University of Bristol scientists found that morning larks are 40 to 48 per cent less likely to develop breast cancer than their more nocturnal peers. This amounts to roughly one fewer cancer case among every 100 women who have a morning preference.
It also found an additional breast cancer risk for women who slept more than the recommended seven to eight hours a night – equivalent to an extra 20 per cent risk for each hour.
The trial used information from nearly 400,000 women who had their genetic information recorded in the UK Biobank or as part of the Breast Cancer Association Consortium study.
By looking at around 450 genetic markers affiliated with sleep, such as “chronotype” (when we’re most active), the amount of sleep needed, and risk of insomnia, scientists were able to study cancer risk independently of confounding factors like alcohol or smoking using a technique known as Mendelian randomisation.
While these genetic markers are closely linked with sleep preferences they only explain a fraction of real-world behaviour – 3 per cent in the case of the 300 chronotype genes.
This is because factors like work and family dictate when we wake up, and the authors speculated that this mismatch could explain some of the additional risk, though they cautioned that this would need to be proven with further research.
“What we would like to look at next is the interplay between our innate preference, to being a morning person or an evening person, and our actual behaviour,” Dr Rebecca Richmond who led the research, told The Independent.
“Some suggest that the misalignment between our societal clocks and our biological clocks can be putting us at risk of disease.”
However, it is not the case that cancer risk is entirely set by our genetics as modifying our behaviour can reduce much of that risk.
The findings add to other research on the role of our sleep patterns which has found higher cancer rates among women who work night shifts, or among those sleeping in brighter environments.
“While these intriguing results highlight the need for further investigation, changing your sleeping habits is not as easily done as other proven risk-reducing choices, as they’re often part and parcel with jobs, parenting, or other health conditions,” said Dr Emma Pennery, clinical director at Breast Cancer Care, who was not involved with the study.

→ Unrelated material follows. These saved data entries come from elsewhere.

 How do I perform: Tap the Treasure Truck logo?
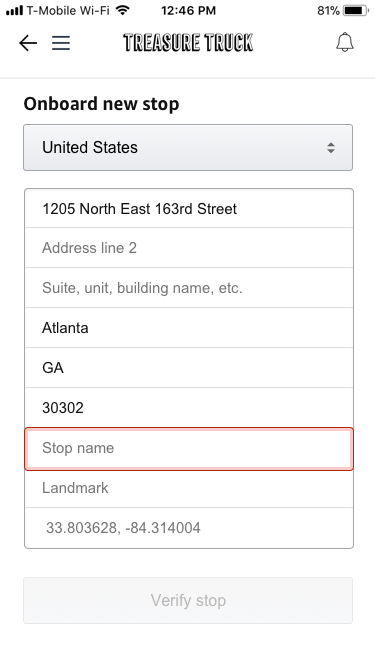188,43
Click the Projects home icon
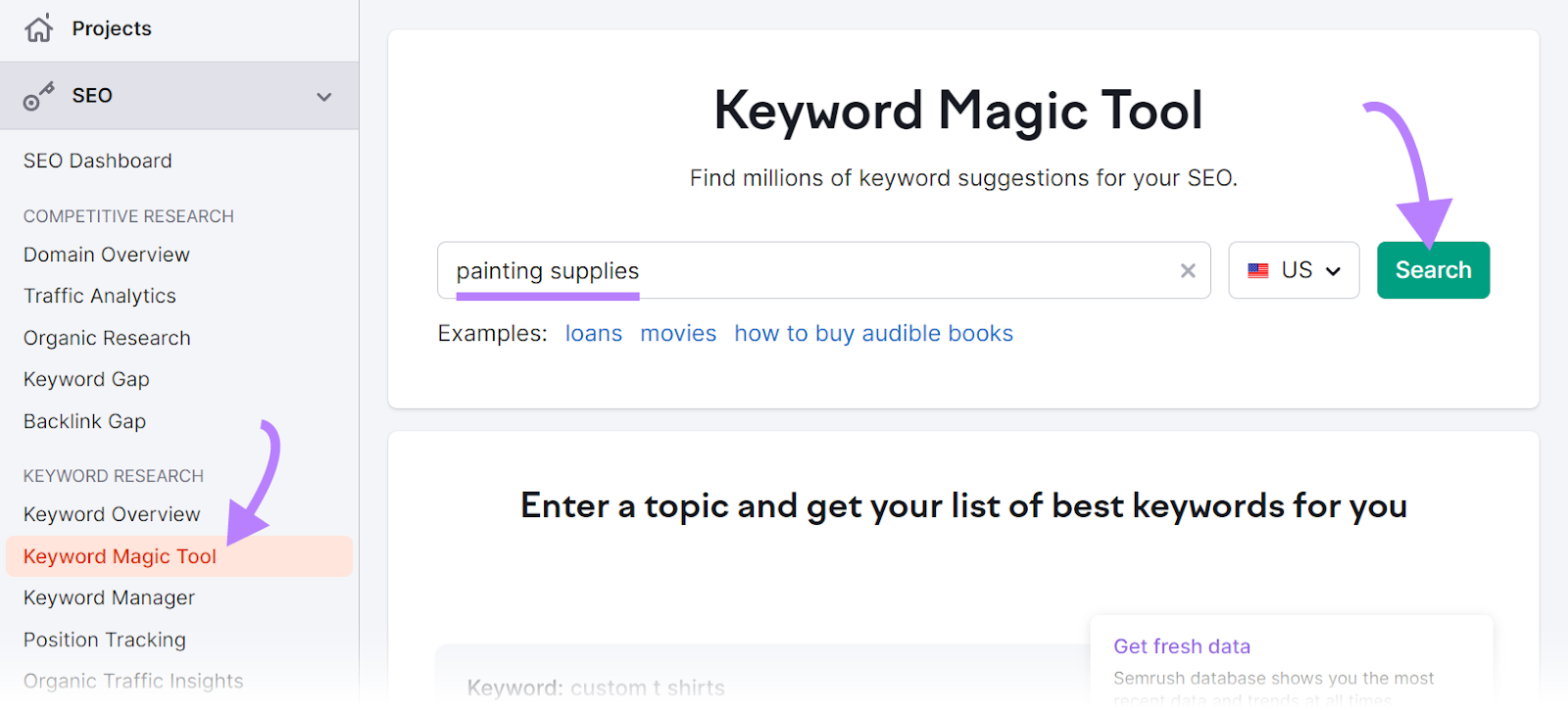 click(39, 28)
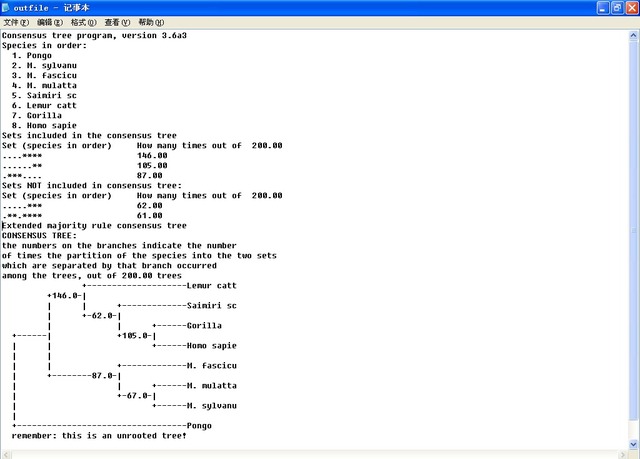
Task: Open the 查看 (View) menu
Action: coord(117,22)
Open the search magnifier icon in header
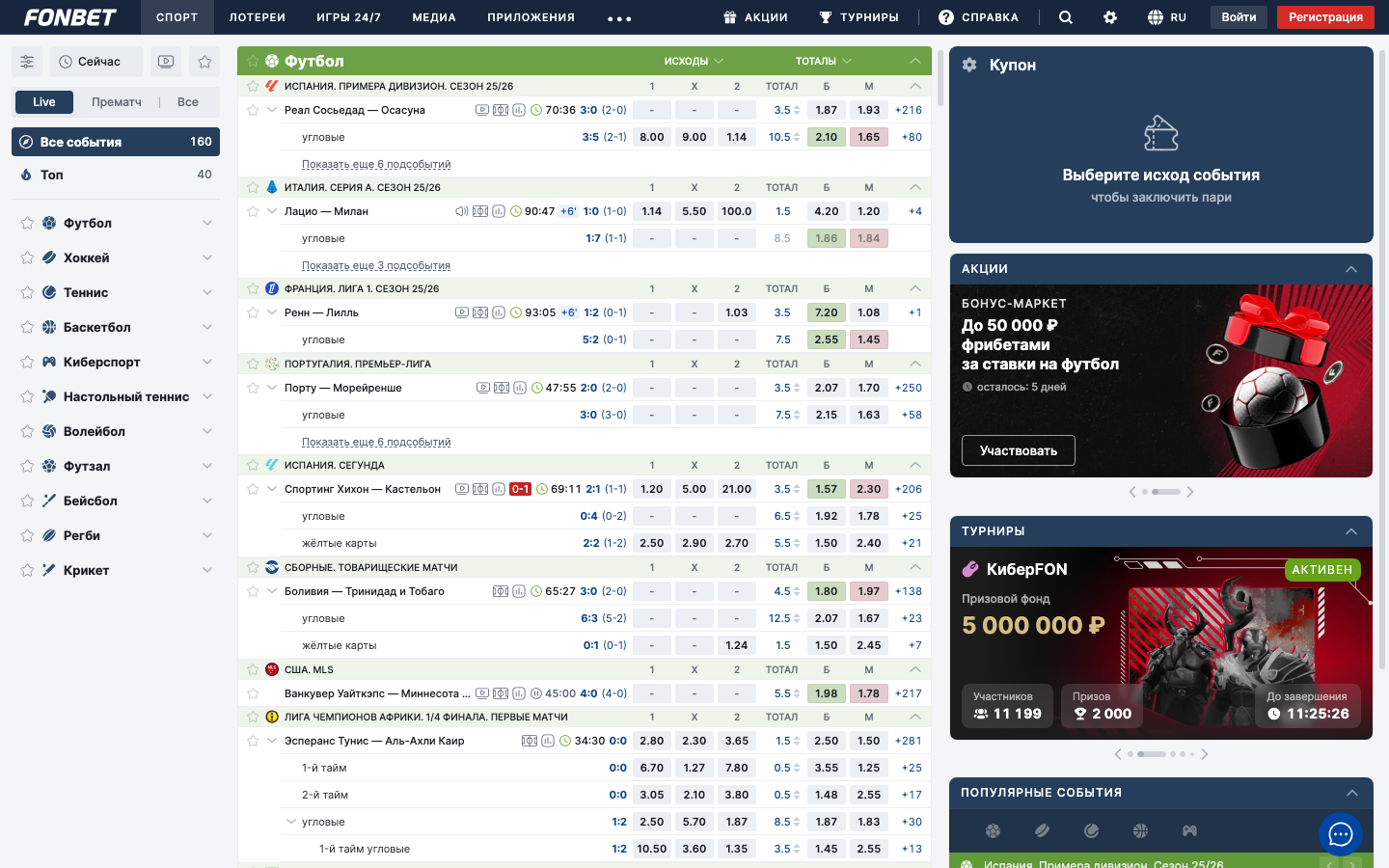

“More work is needed to understand why sleep characteristics may be linked to breast cancer risk. But what we do know is maintaining a healthy weight, taking exercise and drinking a sensible amount of alcohol, all help to reduce the risk.”
While the results are not yet published in a peer review journal they were presented at the National Cancer Research Institute Conference in Glasgow on Tuesday.
“This study provides further evidence to suggest disrupted sleep patterns may have a role in cancer development,” said Cliona Kirwan, an NHS surgical oncology consultant who was not involved with the study.
“The use of Mendelian randomisation in this study enables the researchers to examine the causal effect on breast cancer of different sleep patterns by looking at the variations in particular genes already known to be associated with sleep characteristics.
“This helps to avoid misleading conclusions that could have been affected by confounding factors.”